- _ZADANIE_:
Przepisz wiernie wiersze danych poniżej, od wiersza zawierającego „Point to the nut next to label 13” do wiersza zawierającego „tap(191, 364)”, oba włącznie. Nie dodawaj żadnych innych wierszy.

- _ZESTAWIENIE DANYCH_:
··········

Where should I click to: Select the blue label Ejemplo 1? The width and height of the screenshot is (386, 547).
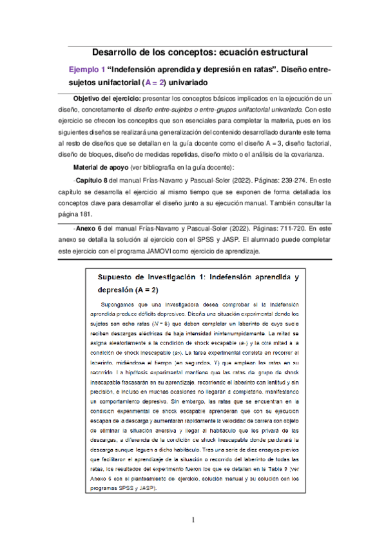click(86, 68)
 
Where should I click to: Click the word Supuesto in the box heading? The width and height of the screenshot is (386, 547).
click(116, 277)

··········

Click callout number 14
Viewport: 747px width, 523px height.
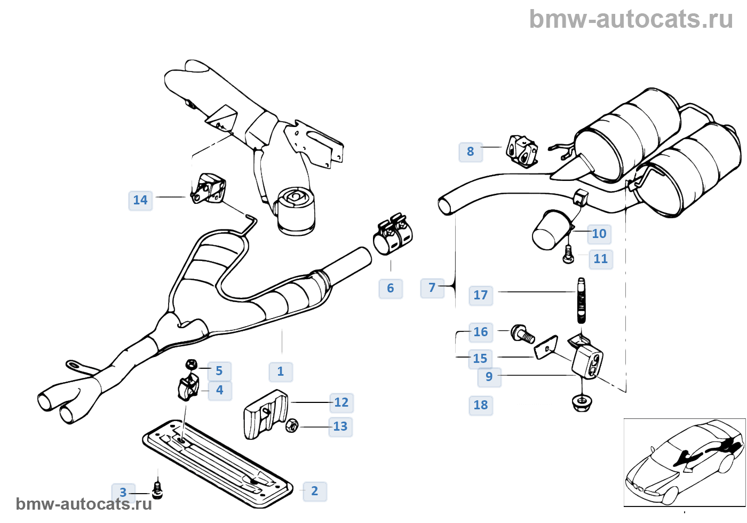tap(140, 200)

··········

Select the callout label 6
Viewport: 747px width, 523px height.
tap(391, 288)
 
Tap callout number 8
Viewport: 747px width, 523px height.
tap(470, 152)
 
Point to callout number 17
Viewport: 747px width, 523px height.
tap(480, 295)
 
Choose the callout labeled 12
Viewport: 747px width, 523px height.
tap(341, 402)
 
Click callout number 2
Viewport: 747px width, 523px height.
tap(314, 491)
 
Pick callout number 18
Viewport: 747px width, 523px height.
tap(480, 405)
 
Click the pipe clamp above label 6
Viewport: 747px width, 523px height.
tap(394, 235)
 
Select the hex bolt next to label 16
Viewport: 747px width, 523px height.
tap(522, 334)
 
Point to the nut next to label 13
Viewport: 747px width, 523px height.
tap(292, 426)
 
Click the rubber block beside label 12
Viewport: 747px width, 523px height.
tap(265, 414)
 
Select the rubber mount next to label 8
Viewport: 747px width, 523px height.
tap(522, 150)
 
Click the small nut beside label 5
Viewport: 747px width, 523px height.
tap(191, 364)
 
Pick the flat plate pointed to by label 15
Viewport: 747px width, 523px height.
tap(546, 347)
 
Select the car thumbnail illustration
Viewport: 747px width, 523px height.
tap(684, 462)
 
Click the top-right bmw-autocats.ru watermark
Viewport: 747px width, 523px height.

··········

- _ODPOWIEDŹ_:
Point to the nut next to label 13
Viewport: 747px width, 523px height.
tap(292, 426)
 
Click the rubber block beside label 12
Viewport: 747px width, 523px height.
tap(265, 414)
 
Select the rubber mount next to label 8
Viewport: 747px width, 523px height.
tap(522, 150)
 
Click the small nut beside label 5
Viewport: 747px width, 523px height.
tap(191, 364)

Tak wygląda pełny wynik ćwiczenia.